RAW DATA section start

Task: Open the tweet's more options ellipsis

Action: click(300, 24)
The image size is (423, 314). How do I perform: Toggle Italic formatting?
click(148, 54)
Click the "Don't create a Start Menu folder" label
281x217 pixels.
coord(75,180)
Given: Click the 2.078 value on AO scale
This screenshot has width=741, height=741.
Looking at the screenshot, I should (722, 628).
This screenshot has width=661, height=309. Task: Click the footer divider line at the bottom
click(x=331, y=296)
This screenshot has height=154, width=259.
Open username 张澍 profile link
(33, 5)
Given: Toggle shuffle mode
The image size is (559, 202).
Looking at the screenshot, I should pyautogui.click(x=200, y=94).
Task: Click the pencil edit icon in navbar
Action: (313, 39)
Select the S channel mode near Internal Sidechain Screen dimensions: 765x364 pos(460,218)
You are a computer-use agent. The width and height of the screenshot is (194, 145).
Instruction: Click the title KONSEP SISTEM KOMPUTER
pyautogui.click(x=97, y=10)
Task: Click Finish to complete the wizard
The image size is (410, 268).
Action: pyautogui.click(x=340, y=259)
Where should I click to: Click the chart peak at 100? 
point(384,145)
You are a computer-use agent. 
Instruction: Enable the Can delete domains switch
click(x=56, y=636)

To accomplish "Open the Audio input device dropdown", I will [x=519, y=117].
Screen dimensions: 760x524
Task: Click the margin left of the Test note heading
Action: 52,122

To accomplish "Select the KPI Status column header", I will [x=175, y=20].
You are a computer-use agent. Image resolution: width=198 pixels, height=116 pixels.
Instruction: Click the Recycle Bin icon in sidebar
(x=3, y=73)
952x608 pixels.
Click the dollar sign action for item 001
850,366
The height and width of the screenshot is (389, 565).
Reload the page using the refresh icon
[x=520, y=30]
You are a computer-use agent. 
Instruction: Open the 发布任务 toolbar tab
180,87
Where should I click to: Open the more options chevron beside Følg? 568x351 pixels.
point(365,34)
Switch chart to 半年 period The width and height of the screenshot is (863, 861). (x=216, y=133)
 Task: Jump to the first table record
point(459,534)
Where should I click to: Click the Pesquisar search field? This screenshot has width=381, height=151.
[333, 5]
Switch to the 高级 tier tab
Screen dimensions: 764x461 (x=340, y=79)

RAW DATA section end

Reproduce the whole listing above, word for word.

▸ WRITTEN ANSWER:
Task: Open the tweet's more options ellipsis

Action: click(300, 24)
The image size is (423, 314). How do I perform: Toggle Italic formatting?
click(148, 54)
Click the "Don't create a Start Menu folder" label
281x217 pixels.
coord(75,180)
Given: Click the 2.078 value on AO scale
This screenshot has width=741, height=741.
Looking at the screenshot, I should (722, 628).
This screenshot has width=661, height=309. Task: Click the footer divider line at the bottom
click(x=331, y=296)
This screenshot has height=154, width=259.
Open username 张澍 profile link
(33, 5)
Given: Toggle shuffle mode
The image size is (559, 202).
Looking at the screenshot, I should pyautogui.click(x=200, y=94).
Task: Click the pencil edit icon in navbar
Action: (313, 39)
Select the S channel mode near Internal Sidechain Screen dimensions: 765x364 pos(460,218)
You are a computer-use agent. The width and height of the screenshot is (194, 145).
Instruction: Click the title KONSEP SISTEM KOMPUTER
pyautogui.click(x=97, y=10)
Task: Click Finish to complete the wizard
The image size is (410, 268).
Action: pyautogui.click(x=340, y=259)
Where should I click to: Click the chart peak at 100? 
point(384,145)
You are a computer-use agent. 
Instruction: Enable the Can delete domains switch
click(x=56, y=636)

To accomplish "Open the Audio input device dropdown", I will [x=519, y=117].
Screen dimensions: 760x524
Task: Click the margin left of the Test note heading
Action: 52,122

To accomplish "Select the KPI Status column header", I will [x=175, y=20].
You are a computer-use agent. Image resolution: width=198 pixels, height=116 pixels.
Instruction: Click the Recycle Bin icon in sidebar
(x=3, y=73)
952x608 pixels.
Click the dollar sign action for item 001
850,366
The height and width of the screenshot is (389, 565).
Reload the page using the refresh icon
[x=520, y=30]
You are a computer-use agent. 
Instruction: Open the 发布任务 toolbar tab
180,87
Where should I click to: Open the more options chevron beside Følg? 568x351 pixels.
point(365,34)
Switch chart to 半年 period The width and height of the screenshot is (863, 861). (x=216, y=133)
 Task: Jump to the first table record
point(459,534)
Where should I click to: Click the Pesquisar search field? This screenshot has width=381, height=151.
[333, 5]
Switch to the 高级 tier tab
Screen dimensions: 764x461 (x=340, y=79)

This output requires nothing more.